Multiple sclerosis (MS) is an inflammatory demyelinating autoimmune disease. It occurs in young adults and is more prevalent in women. It affects approximately 2.5 million people worldwide with around 400,000 in US. There is no cure for this disease. Available treatments control acute episodes of disease but do not affect the progression of the disease. Major histocompatibility complex (MHC) class II is a cell surface molecule on antigen presenting cells, presenting peptides to T cells. In MS, these molecules present self peptides to autoreactive T cells, thereby leading to autoimmunity and destruction of myelin. To counteract this problem, specific compounds were designed to bind to MS-associated MHC class II molecules and modulate the immune response by autoreactive T cell to silence them or to inhibit their activation. This was accomplished by modulating the amino acid sequence of the self-peptides to either increase their binding or by blocking their MHC binding site. These compounds were tested in “humanized” HLA-DR transgenic mice expressing the binding domain of human HLA-DRA and HLA-DRB1*1501 or HLA-DRB1*0401 β1 and the mouse transmembrane domain I-E (H2-E) α2 and β2 in the absence of murine MHC class II molecules.

The first class of compounds are peptides designed to inhibit binding of self-peptides to the MS-associated MHC class II molecule HLA-DR2 (DRB1*1501).
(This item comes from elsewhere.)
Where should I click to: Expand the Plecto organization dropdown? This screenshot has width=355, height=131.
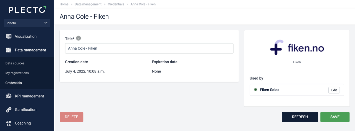27,23
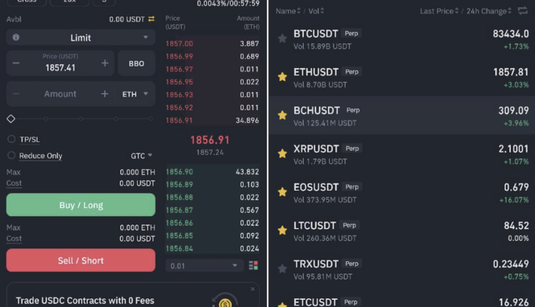
Task: Click the amount percentage slider handle
Action: (x=11, y=119)
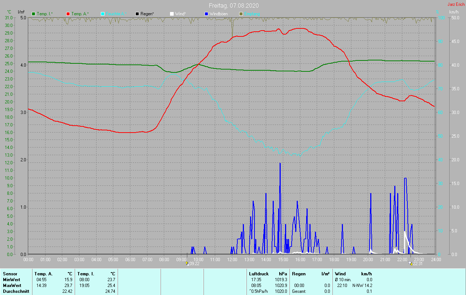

It was successful in treating disease in animal model of MS termed experimental autoimmune encephalomyelitis (EAE). Based on the results we achieved we propose compound PV-267 is an efficient DR2 blocker, restricting autoreactive T cells to the peripheral immune system and may not allow them to enter the central nervous system, inhibiting myelin destruction.

The alternate approach presented to inhibiting immune response was to develop a “superagonist” high affinity analog of the immunodominant HLA-DR4 (DRB1*0401) restricted MBP 111-129 peptide to silence pathogenic T cells.